§ **PASSAGE FOR REVIEW**
What does commissioning mean?
Procurement is the acquisition of goods, services or works from an outside external source. “Procurement” can be seen as describing the activities and processes undertaken to acquire goods and services. It may involve establishing fundamental requirements, and sourcing activities such as market research and vendor evaluation and negotiation of contracts. It can also include the purchasing activities required to order and receive goods.
“Purchasing” refers to the process of ordering and receiving goods and services.
How does ‘Joint Commissioning’ work locally ?
Through these arrangements we currently commission mental health services for adults in the age range 18 – 64 and older adults – age 65 +
Why commission jointly?
The benefits of joint commissioning are that it helps agencies together to:
- Target services to give the greatest impact on outcomes
- Avoid duplication of services
- Ensure value for money & efficiency
- Develop co-ordinated services
- Share best practice
- Share expertise
- Share intelligence about needs
Integrated commissioning brings innovation, value for money and improved services that cut waste and duplication.
What is a pooled budget/section 75 Agreement?

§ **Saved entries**
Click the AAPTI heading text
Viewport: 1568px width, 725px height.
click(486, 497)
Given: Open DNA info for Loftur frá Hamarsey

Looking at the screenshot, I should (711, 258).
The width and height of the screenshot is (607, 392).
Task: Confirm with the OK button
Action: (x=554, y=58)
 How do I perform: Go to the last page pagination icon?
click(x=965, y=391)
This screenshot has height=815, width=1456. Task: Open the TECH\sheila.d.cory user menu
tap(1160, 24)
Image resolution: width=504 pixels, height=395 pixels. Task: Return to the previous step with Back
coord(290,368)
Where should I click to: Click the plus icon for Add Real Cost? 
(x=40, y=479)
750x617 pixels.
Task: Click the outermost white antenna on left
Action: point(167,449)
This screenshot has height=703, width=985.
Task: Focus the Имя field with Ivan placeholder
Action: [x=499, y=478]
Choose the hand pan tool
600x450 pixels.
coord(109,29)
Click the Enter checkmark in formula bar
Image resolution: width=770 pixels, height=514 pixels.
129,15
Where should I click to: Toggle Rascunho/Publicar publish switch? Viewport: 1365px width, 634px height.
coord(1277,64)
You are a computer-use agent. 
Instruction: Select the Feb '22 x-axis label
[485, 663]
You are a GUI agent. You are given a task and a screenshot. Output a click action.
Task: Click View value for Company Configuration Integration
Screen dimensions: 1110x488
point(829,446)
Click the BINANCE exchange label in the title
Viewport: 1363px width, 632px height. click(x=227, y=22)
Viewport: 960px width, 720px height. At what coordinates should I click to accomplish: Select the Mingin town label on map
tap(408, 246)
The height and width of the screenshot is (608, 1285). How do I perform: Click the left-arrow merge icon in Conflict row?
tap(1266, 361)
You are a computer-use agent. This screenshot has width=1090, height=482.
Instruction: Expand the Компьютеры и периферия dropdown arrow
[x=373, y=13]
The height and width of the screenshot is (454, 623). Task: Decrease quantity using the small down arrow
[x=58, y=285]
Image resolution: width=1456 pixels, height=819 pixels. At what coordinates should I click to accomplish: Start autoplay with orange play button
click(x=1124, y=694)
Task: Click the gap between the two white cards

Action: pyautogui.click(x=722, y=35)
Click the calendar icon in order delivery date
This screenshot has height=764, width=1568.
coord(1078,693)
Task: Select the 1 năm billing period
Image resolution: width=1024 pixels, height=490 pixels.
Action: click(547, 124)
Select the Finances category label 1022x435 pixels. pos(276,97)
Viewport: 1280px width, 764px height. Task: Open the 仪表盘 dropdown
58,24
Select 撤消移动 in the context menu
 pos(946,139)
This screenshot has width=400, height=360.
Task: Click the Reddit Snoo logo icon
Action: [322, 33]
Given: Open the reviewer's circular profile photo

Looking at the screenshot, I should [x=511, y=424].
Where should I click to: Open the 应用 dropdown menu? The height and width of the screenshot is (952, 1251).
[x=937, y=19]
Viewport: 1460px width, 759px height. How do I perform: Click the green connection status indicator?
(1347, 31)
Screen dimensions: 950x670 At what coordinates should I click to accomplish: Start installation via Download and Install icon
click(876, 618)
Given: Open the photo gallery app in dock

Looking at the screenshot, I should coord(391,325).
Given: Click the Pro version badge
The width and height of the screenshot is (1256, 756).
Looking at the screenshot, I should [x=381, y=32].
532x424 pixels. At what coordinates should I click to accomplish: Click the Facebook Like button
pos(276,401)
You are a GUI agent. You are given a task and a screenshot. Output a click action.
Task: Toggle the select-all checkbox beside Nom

§ **QUESTIONS**
(a) In the text on commissioning, what does "purchasing" refer to?
(b) Write the next part of the text on commissioning, carrying on after its final line.
The material has no connection to the text on commissioning.

§ **PER-TASK OUTPUTS**
(a) It refers to the process of ordering and receiving goods and services.

(b)
This refers to Section 75 of the National Health Service Act 2006, which consolidated NHS legislation around partnership arrangements and allowed for pooled funds. In Birmingham it enables the budget for mental health and learning disabilities provision across the city, to be pooled by the Clinical Commissioning Groups and the City Council and is intended to help partners design and deliver services around the needs of citizens rather than worrying about the boundaries of their organisations.
How do we work out what people need?
In Birmingham we undertake Joint Strategic Needs Assessments so that we can identify what people need across the city. These bring together partners from across the NHS, local government and the voluntary sector to analyse current and future health needs of populations. They inform and guide commissioning of health, well-being and social care services within local authority areas, in order to improve the physical and mental health and well-being of individuals and communities.
Who are our stakeholders?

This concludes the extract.